(Stored data entries)
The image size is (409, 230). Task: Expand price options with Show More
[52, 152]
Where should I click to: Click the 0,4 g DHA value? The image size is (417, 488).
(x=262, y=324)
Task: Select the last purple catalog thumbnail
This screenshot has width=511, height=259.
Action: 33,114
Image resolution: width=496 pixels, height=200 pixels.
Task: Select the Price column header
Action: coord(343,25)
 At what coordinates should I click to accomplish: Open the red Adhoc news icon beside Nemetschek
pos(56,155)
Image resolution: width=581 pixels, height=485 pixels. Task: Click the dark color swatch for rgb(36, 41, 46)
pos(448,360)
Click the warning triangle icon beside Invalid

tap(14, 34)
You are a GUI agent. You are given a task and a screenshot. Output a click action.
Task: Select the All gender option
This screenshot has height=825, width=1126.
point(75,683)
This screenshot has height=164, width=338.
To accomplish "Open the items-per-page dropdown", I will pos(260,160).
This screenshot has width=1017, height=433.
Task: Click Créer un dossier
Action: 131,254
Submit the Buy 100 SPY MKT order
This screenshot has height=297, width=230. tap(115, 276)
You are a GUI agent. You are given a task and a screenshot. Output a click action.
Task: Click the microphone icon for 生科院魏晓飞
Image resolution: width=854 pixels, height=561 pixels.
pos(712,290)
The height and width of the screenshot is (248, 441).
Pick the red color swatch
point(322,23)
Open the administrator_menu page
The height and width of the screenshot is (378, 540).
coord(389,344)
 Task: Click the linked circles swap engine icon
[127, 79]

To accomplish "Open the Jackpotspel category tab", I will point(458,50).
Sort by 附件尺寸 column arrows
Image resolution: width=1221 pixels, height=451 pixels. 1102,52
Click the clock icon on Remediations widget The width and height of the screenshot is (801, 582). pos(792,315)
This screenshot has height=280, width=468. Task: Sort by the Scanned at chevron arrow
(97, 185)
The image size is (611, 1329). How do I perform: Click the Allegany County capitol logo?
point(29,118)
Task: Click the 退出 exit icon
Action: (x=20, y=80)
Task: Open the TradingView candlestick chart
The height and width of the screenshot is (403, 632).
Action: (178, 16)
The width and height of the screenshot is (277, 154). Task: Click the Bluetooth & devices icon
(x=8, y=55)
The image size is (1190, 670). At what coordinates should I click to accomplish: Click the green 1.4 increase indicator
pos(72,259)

→ **What to work on**
Retype the lines above without alteration. The first is the one containing "Sort by 附件尺寸 column arrows", and the last is the final line of the data.

→ **Expected answer**
Sort by 附件尺寸 column arrows
Image resolution: width=1221 pixels, height=451 pixels. 1102,52
Click the clock icon on Remediations widget The width and height of the screenshot is (801, 582). pos(792,315)
This screenshot has height=280, width=468. Task: Sort by the Scanned at chevron arrow
(97, 185)
The image size is (611, 1329). How do I perform: Click the Allegany County capitol logo?
point(29,118)
Task: Click the 退出 exit icon
Action: (x=20, y=80)
Task: Open the TradingView candlestick chart
The height and width of the screenshot is (403, 632).
Action: (178, 16)
The width and height of the screenshot is (277, 154). Task: Click the Bluetooth & devices icon
(x=8, y=55)
The image size is (1190, 670). At what coordinates should I click to accomplish: Click the green 1.4 increase indicator
pos(72,259)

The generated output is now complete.